The XL-mHG test for gene set enrichment

Graduate Program in Computational Biology and Bioinformatics, Duke University, Durham, North Carolina, United States
Center for Genomic and Computational Biology, Duke University, Durham, North Carolina, United States
DOI
10.7287/peerj.preprints.1962v3
Subject Areas
Computational Biology, Algorithms and Analysis of Algorithms, Data Mining and Machine Learning
Keywords
gene set enrichment, nonparametric statistics, algorithms, hypothesis testing
Copyright
© 2017 Wagner
Licence
This is an open access article distributed under the terms of the Creative Commons Attribution License, which permits unrestricted use, distribution, reproduction and adaptation in any medium and for any purpose provided that it is properly attributed.
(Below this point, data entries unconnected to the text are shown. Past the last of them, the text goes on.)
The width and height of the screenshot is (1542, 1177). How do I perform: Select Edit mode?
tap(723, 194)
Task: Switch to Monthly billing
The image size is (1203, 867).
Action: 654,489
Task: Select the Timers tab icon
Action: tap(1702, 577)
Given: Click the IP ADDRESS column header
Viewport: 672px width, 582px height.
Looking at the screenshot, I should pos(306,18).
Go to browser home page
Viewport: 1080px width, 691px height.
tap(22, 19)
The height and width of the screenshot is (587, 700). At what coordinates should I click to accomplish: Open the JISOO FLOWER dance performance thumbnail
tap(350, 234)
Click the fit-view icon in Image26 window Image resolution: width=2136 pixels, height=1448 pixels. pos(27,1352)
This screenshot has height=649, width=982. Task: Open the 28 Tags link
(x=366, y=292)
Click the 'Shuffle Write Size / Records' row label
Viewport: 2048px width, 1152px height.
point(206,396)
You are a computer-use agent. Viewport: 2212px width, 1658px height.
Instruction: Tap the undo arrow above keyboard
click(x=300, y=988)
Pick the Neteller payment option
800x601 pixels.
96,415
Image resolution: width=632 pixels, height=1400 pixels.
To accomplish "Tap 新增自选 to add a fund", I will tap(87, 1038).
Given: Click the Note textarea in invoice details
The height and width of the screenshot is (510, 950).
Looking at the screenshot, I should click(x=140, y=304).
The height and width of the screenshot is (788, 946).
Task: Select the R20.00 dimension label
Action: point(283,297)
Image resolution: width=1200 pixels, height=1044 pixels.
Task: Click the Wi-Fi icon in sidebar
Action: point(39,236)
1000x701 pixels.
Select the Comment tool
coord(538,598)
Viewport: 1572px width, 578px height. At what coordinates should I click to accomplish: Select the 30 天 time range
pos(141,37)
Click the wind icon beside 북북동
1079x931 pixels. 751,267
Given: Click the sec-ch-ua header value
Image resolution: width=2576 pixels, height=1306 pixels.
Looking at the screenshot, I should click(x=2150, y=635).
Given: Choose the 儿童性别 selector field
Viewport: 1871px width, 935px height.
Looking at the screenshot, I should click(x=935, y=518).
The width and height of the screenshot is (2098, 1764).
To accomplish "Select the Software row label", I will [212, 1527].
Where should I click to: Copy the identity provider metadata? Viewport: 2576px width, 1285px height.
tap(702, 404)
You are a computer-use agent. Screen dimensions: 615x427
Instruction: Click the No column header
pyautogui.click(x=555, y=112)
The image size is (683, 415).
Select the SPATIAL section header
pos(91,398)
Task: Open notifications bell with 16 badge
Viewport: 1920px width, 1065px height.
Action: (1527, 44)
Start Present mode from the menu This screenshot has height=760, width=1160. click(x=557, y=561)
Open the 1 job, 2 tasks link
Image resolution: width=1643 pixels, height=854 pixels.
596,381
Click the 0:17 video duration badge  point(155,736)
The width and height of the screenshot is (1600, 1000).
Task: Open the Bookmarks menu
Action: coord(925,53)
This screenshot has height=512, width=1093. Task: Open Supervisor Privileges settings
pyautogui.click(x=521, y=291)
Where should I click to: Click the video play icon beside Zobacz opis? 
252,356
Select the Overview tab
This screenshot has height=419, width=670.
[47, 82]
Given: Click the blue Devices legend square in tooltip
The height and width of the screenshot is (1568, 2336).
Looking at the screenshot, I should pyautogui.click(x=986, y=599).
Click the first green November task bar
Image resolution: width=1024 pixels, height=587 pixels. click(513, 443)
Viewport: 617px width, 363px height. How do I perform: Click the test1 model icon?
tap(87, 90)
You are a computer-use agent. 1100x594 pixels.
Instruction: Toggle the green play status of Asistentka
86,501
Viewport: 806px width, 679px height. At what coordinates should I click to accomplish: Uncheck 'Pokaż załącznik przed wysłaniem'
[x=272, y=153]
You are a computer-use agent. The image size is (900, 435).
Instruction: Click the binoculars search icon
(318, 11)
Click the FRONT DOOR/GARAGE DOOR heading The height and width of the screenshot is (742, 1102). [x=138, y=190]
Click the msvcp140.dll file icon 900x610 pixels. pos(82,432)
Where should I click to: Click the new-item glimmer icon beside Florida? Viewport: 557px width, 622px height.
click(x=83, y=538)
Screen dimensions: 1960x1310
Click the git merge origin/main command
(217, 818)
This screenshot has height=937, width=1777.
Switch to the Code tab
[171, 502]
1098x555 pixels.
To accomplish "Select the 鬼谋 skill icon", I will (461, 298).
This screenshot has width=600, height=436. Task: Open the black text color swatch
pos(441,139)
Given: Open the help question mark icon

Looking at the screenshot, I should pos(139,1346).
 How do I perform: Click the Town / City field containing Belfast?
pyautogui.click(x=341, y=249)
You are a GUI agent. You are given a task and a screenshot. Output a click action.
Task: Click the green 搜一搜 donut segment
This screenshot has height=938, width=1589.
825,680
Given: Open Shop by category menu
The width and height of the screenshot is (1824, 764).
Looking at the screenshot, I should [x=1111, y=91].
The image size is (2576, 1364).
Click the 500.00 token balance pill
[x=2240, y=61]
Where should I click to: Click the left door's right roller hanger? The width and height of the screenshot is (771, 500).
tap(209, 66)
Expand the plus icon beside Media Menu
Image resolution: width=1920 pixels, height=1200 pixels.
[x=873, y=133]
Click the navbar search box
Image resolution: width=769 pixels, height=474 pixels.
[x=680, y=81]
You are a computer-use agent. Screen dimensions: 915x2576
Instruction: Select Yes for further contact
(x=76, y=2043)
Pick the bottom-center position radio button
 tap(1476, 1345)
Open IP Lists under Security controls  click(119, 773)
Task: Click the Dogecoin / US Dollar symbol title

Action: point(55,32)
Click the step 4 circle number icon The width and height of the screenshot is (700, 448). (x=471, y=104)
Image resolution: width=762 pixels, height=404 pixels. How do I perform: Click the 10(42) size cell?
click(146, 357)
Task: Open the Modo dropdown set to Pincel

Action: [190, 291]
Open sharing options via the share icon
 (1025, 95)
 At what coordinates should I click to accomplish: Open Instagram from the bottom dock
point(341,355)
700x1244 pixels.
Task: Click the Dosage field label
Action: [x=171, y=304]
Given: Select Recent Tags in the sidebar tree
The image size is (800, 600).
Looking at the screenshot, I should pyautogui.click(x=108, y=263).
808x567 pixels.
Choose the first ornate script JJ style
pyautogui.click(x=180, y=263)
For attribution, the original author(s), title, publication source (PeerJ Preprints) and either DOI or URL of the article must be cited.
Cite this article
Wagner F. 2017. The XL-mHG test for gene set enrichment. PeerJ Preprints 5:e1962v3

Abstract

The nonparametric minimum hypergeometric (mHG) test is a popular alternative to Kolmogorov-Smirnov (KS)-type tests for determining gene set enrichment. However, these approaches have not been compared to each other in a quantitative manner. Here, I first perform a simulation study to show that the mHG test is significantly more powerful than the one-sided KS test for detecting gene set enrichment. I then illustrate a shortcoming of the mHG test, which has motivated a semiparametric generalization of the test, termed the XL-mHG test. I describe an improved quadratic-time algorithm for the efficient calculation of exact XL-mHG p-values, as well as a linear-time algorithm for calculating a tighter upper bound for the p-value. Finally, I demonstrate that the XL-mHG test outperforms the one-sided KS test when applied to a reference gene expression study, and discuss general principles for analyzing gene set enrichment using the XL-mHG test. An efficient open-source Python/Cython implementation of the XL-mHG test is provided in the xlmhg package, available from PyPI and GitHub (https://github.com/flo-compbio/xlmhg) under an OSI-approved license.

Author Comment

This version features a much more comprehensive introduction section, an application to a real-world expression study, and a discussion of the new results obtained. It also fixes several typos.